*** RECORDS PROVIDED Section Begins ***

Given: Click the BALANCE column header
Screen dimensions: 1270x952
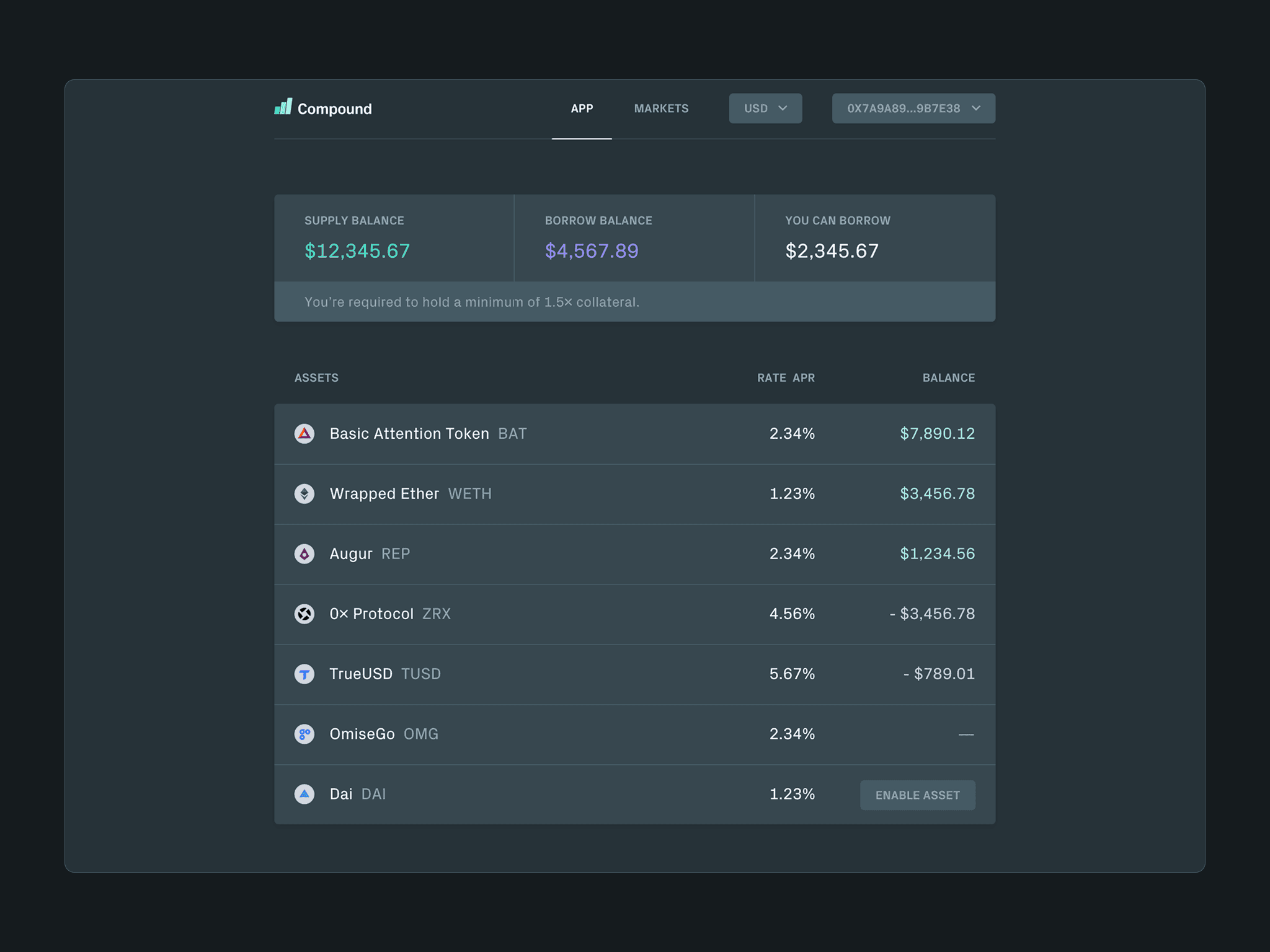Looking at the screenshot, I should click(x=948, y=378).
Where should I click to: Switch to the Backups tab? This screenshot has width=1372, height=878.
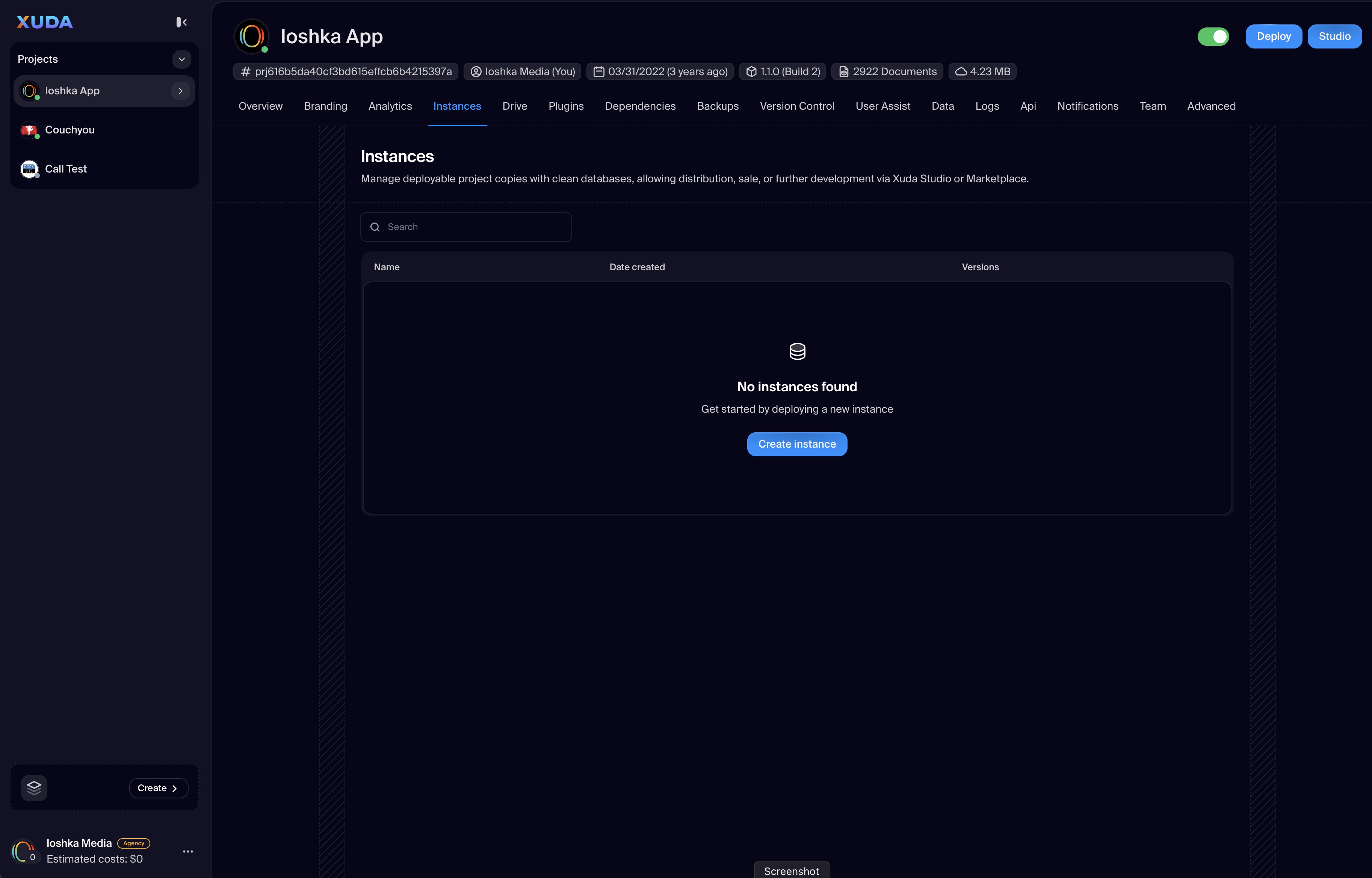[x=717, y=107]
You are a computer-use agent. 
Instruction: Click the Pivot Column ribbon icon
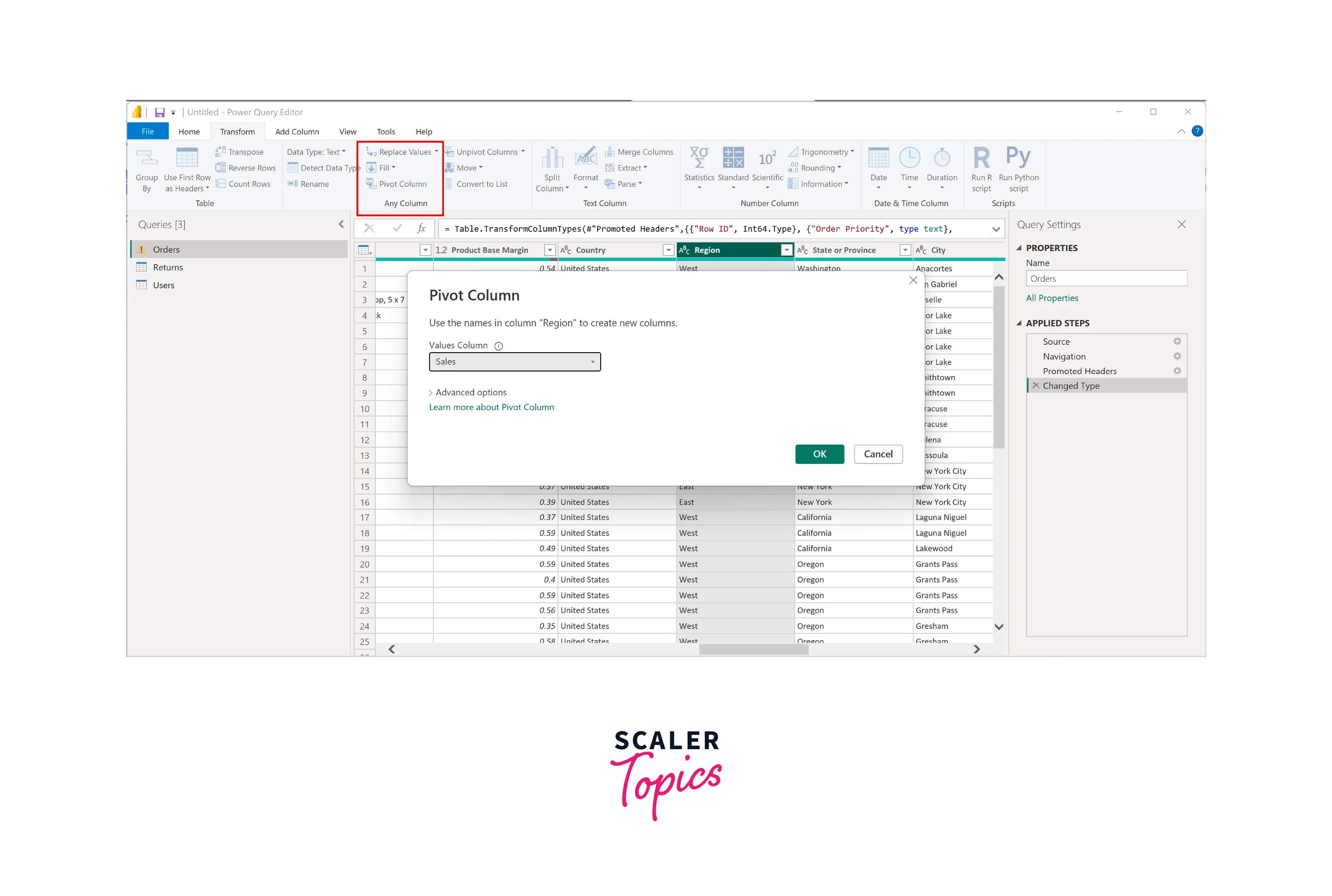pos(371,184)
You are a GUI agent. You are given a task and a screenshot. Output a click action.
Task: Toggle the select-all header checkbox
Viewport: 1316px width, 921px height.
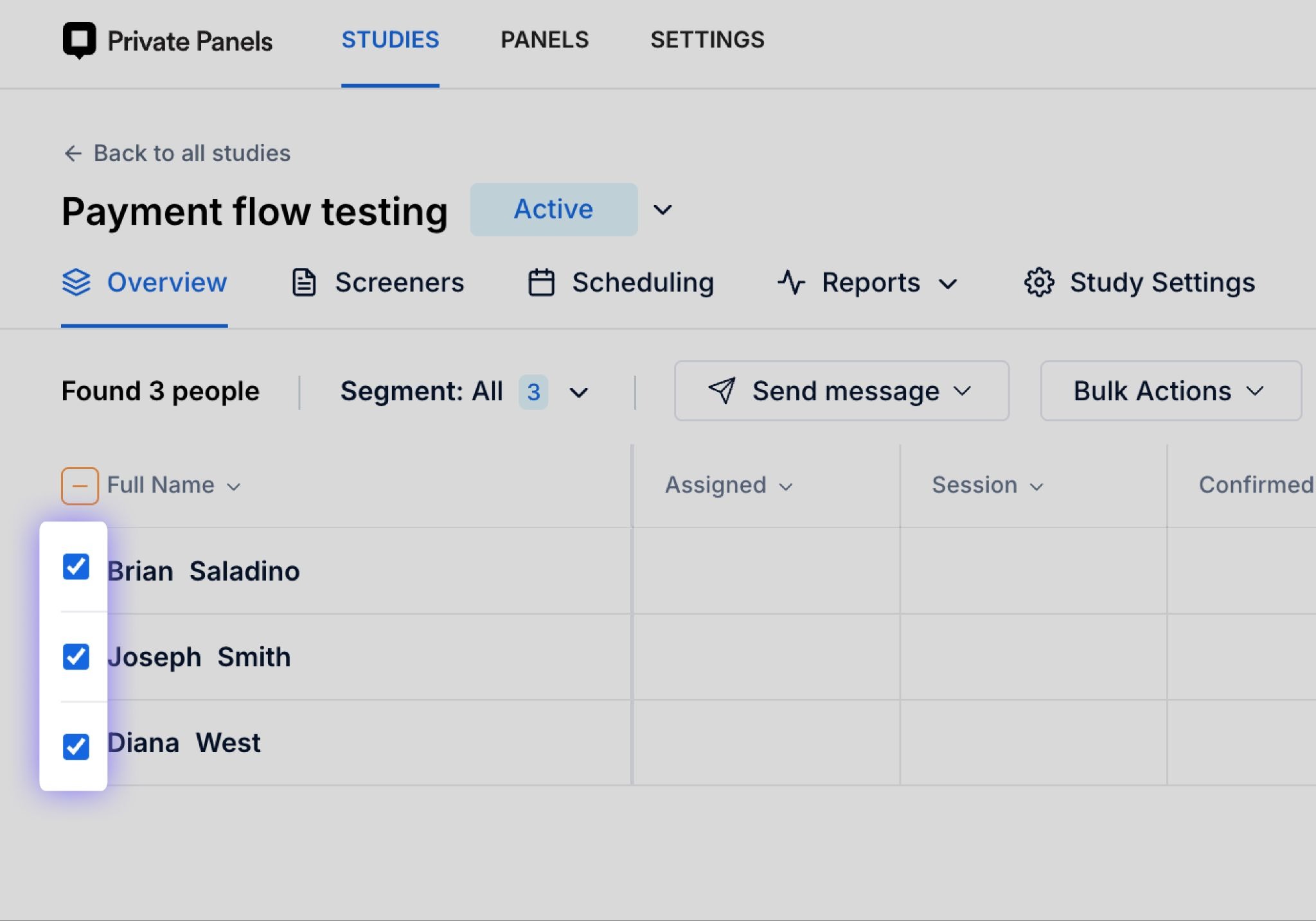[80, 486]
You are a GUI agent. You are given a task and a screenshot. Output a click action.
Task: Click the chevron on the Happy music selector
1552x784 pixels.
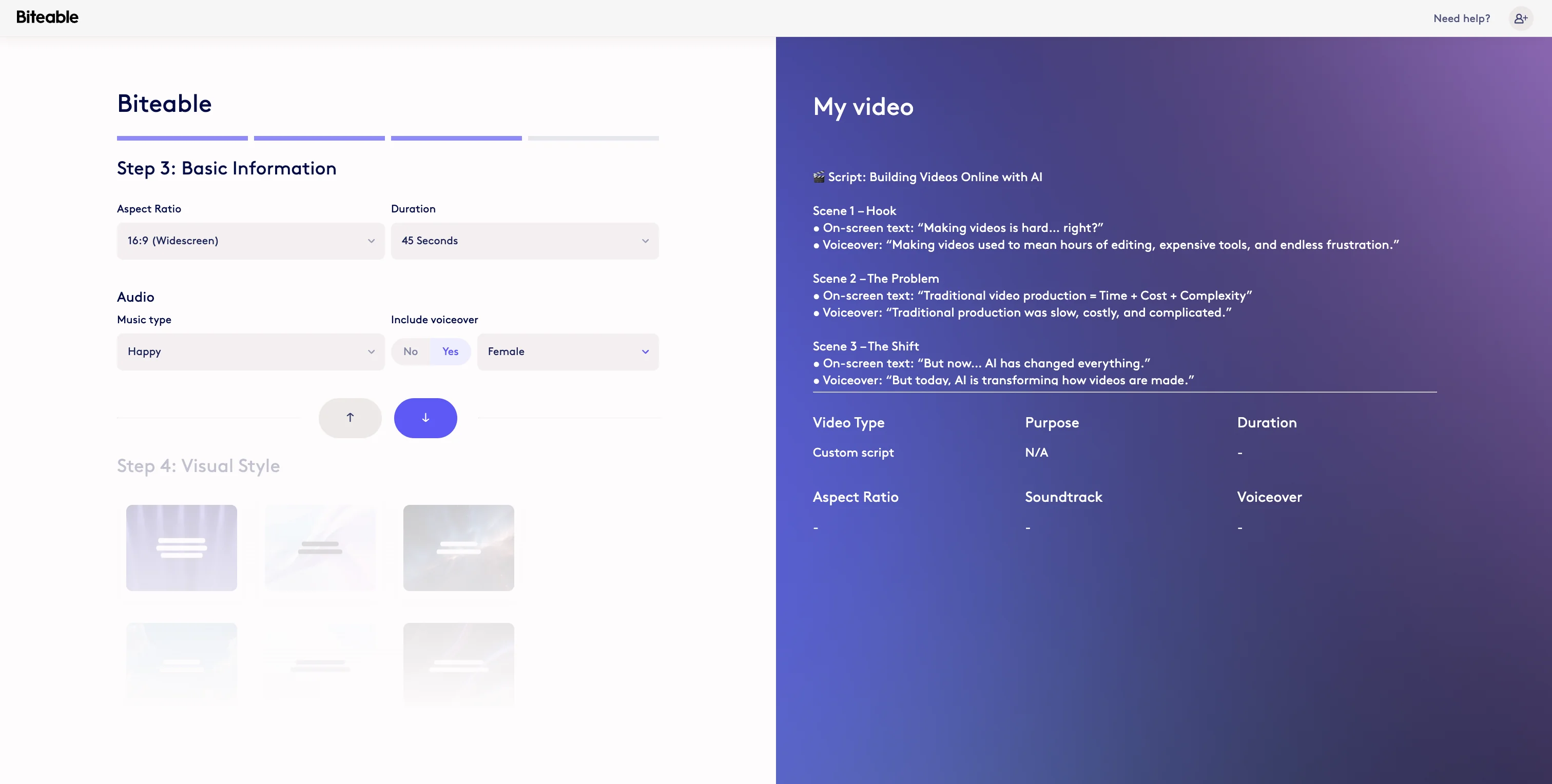pyautogui.click(x=371, y=351)
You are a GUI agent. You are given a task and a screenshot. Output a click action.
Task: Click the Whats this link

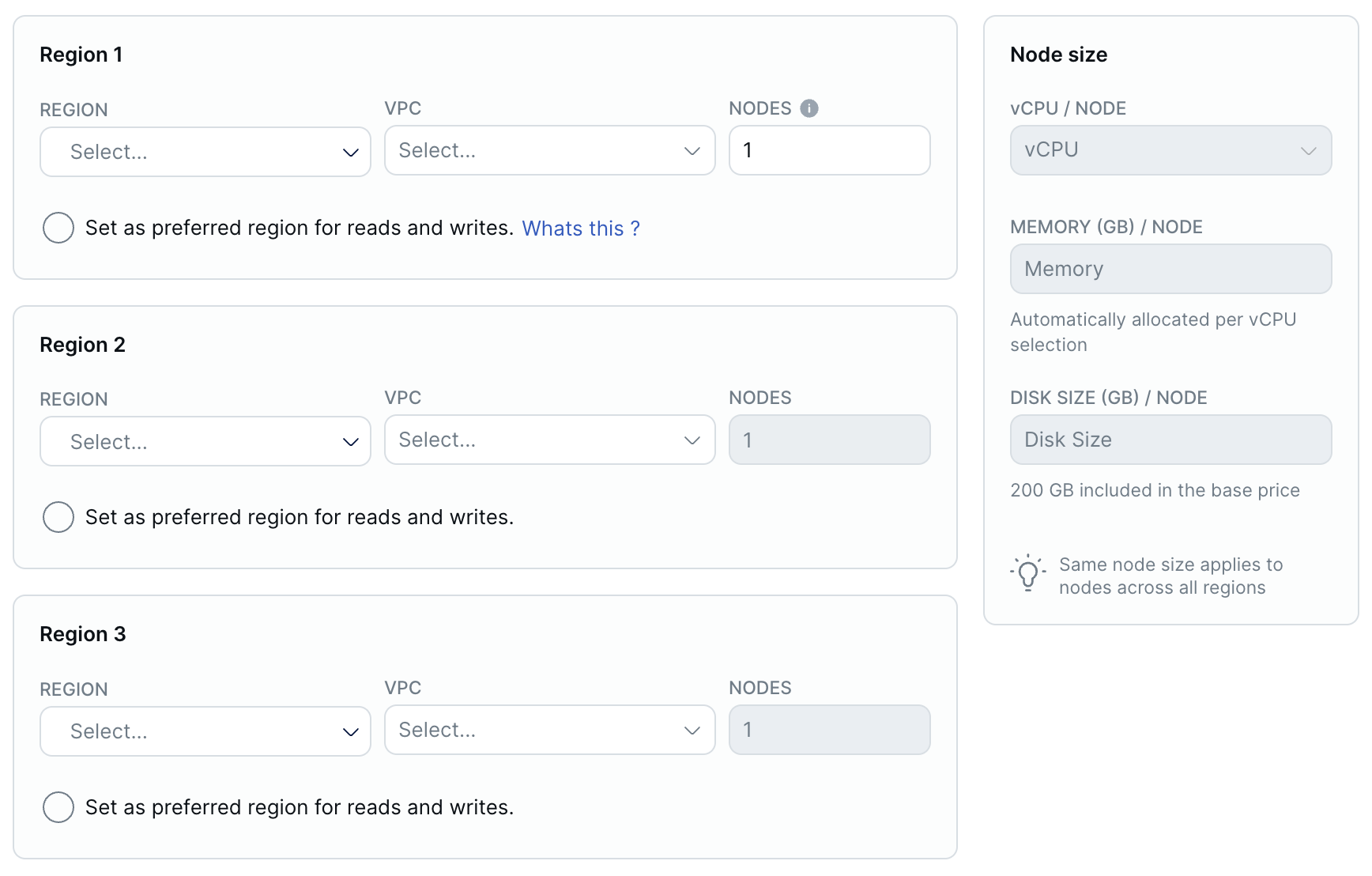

*** RECORDS PROVIDED Section Ends ***

#### [TASK INSTRUCTIONS]
Copy all entries exactly; skip pictures.

#### [PROBLEM SOLUTION]
Given: Click the BALANCE column header
Screen dimensions: 1270x952
Looking at the screenshot, I should click(x=948, y=378).
Where should I click to: Switch to the Backups tab? This screenshot has width=1372, height=878.
[x=717, y=107]
You are a computer-use agent. 
Instruction: Click the Pivot Column ribbon icon
pos(371,184)
You are a GUI agent. You are given a task and a screenshot. Output a click action.
Task: Toggle the select-all header checkbox
Viewport: 1316px width, 921px height.
[80, 486]
You are a GUI agent. You are given a task and a screenshot. Output a click action.
Task: Click the chevron on the Happy music selector
1552x784 pixels.
pyautogui.click(x=371, y=351)
You are a GUI agent. You are given a task and a screenshot. Output a click action.
Task: Click the Whats this link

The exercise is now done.